__REQUIRED WORK__.
The records follow. Filter them to the lines that hold "Given".

__THE RECORDS__.
━━━━━━

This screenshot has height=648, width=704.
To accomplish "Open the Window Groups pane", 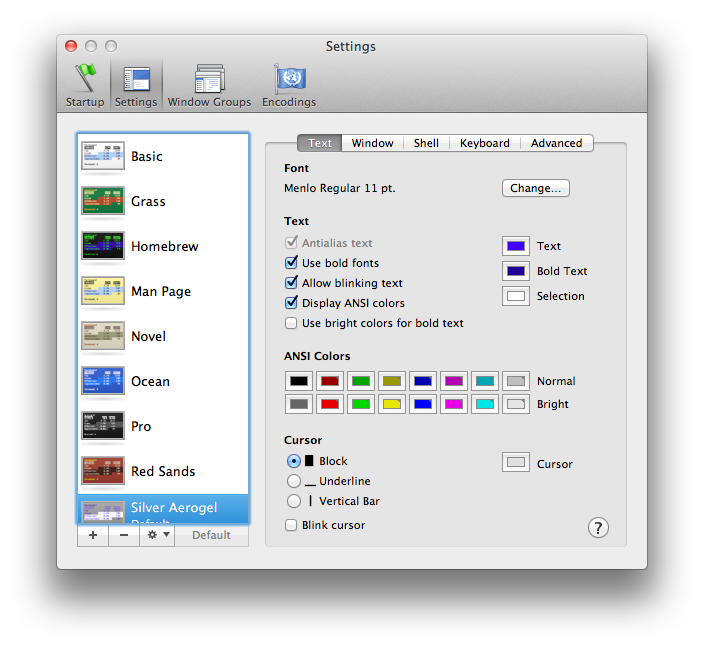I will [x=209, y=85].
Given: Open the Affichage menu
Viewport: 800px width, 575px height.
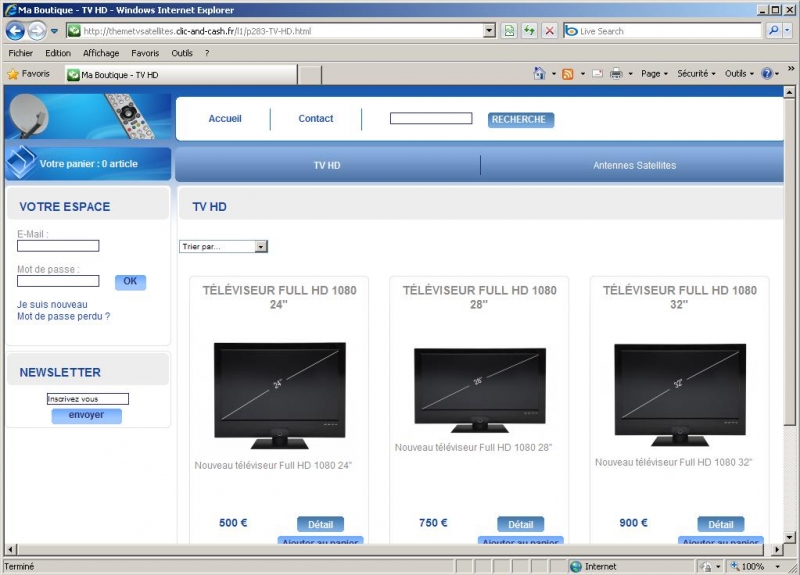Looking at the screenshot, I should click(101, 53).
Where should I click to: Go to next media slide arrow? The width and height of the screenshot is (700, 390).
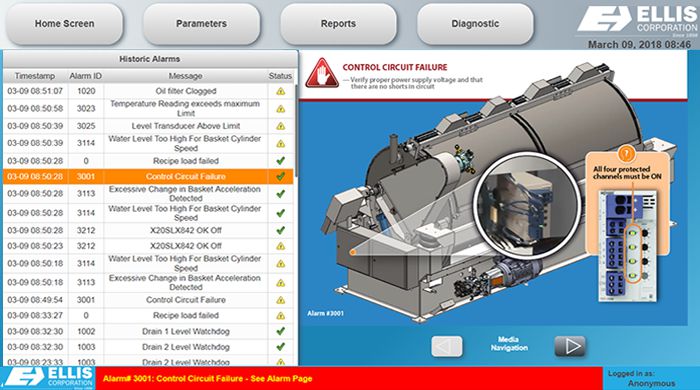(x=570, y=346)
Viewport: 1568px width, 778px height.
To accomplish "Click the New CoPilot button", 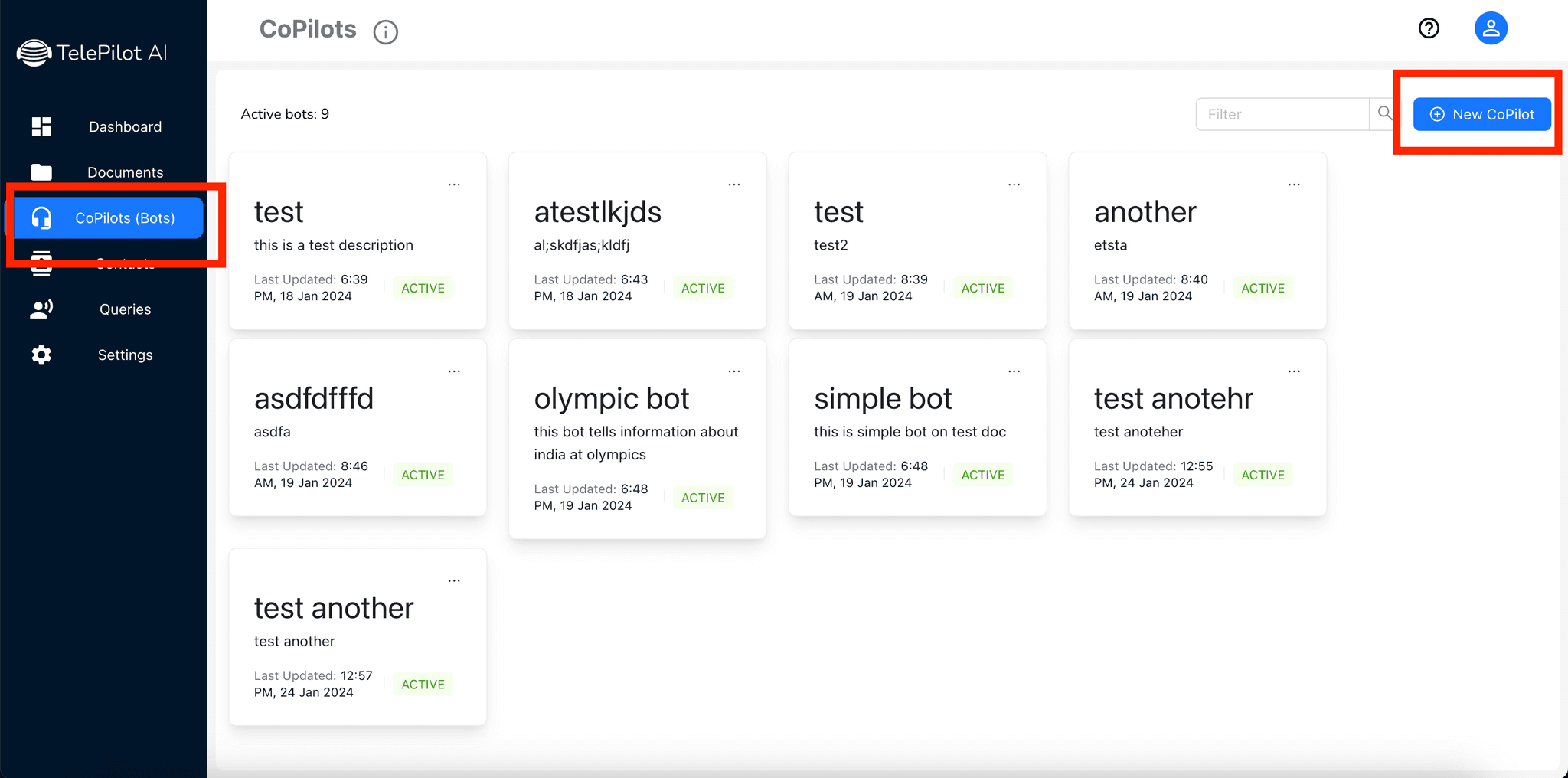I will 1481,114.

━━━━━━

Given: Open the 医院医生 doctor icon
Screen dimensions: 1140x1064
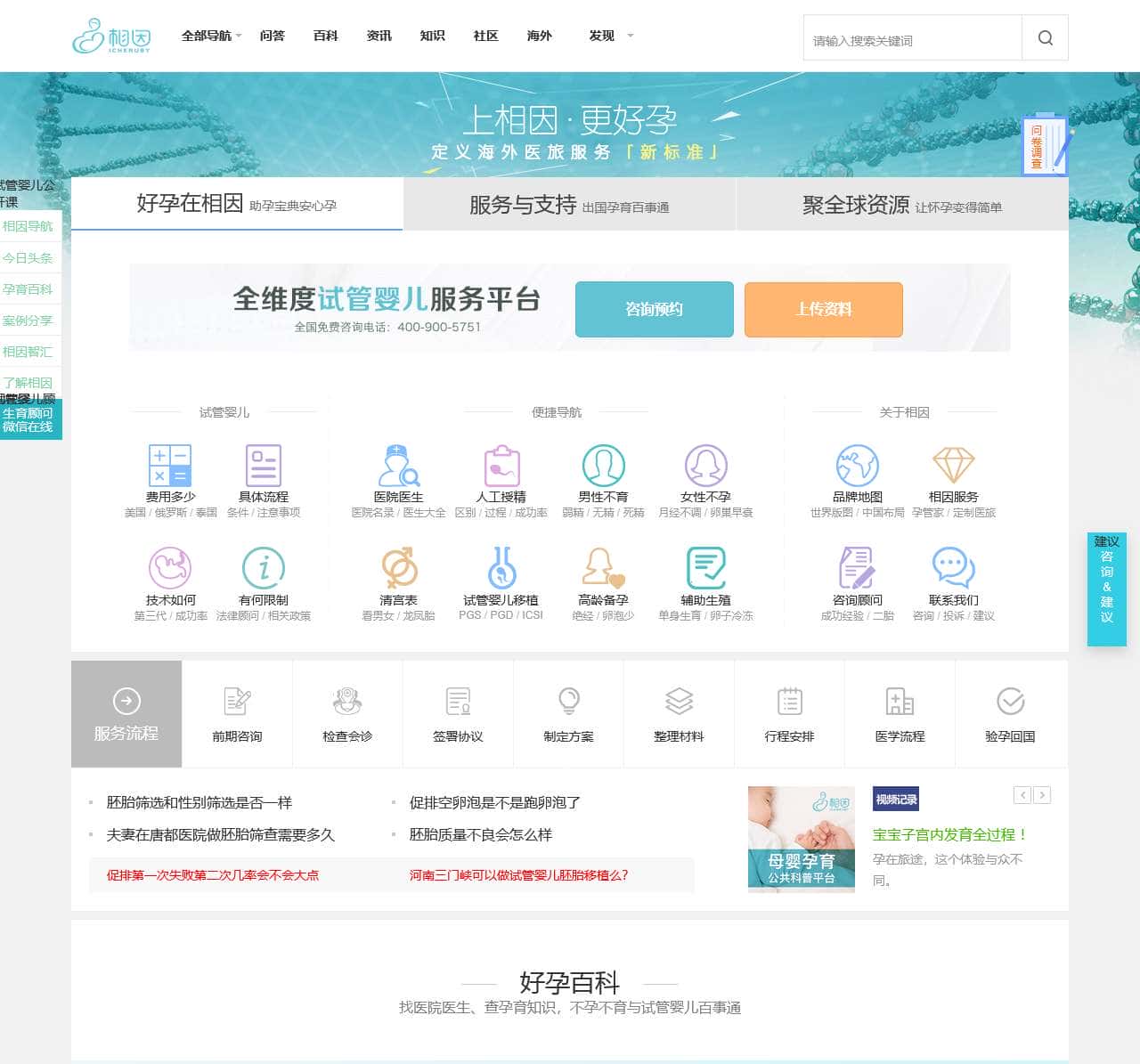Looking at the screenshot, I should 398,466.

━━━━━━

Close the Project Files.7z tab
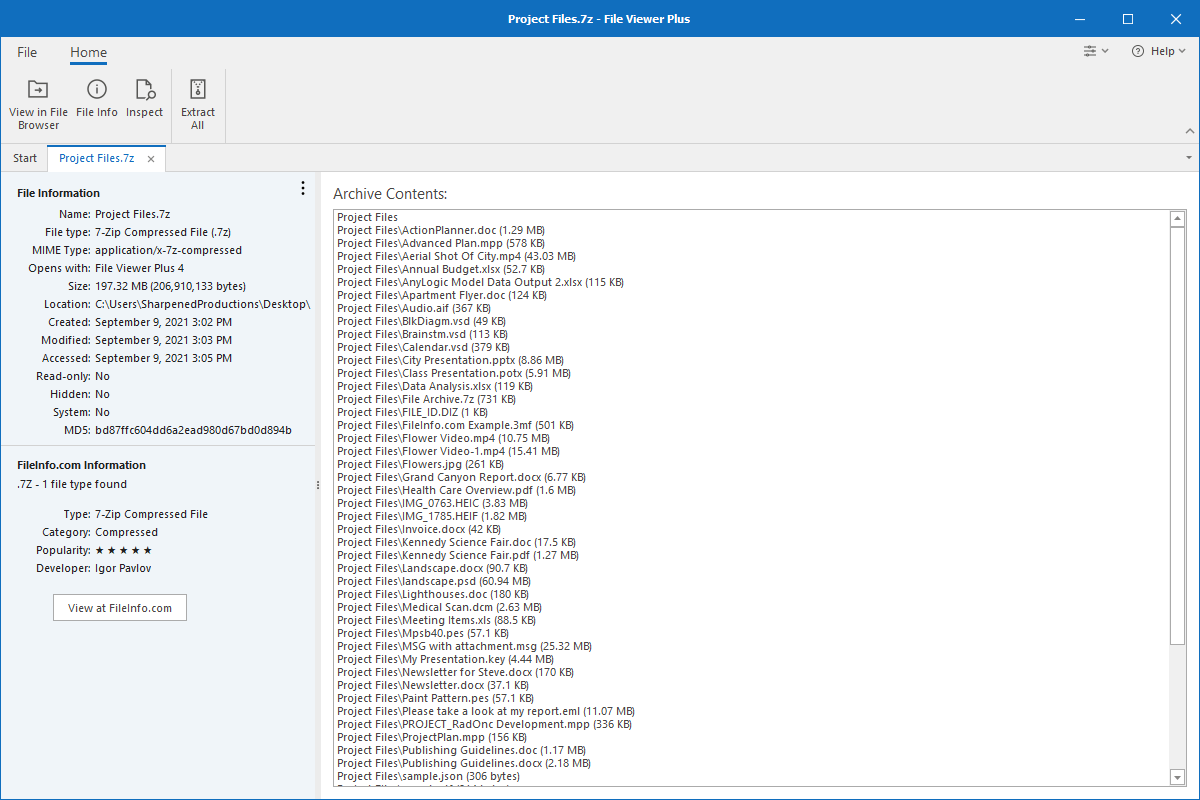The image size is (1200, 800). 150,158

━━━━━━

__REPLY TO THE EXERCISE__.
Given: Open the Affichage menu
Given: Open the 医院医生 doctor icon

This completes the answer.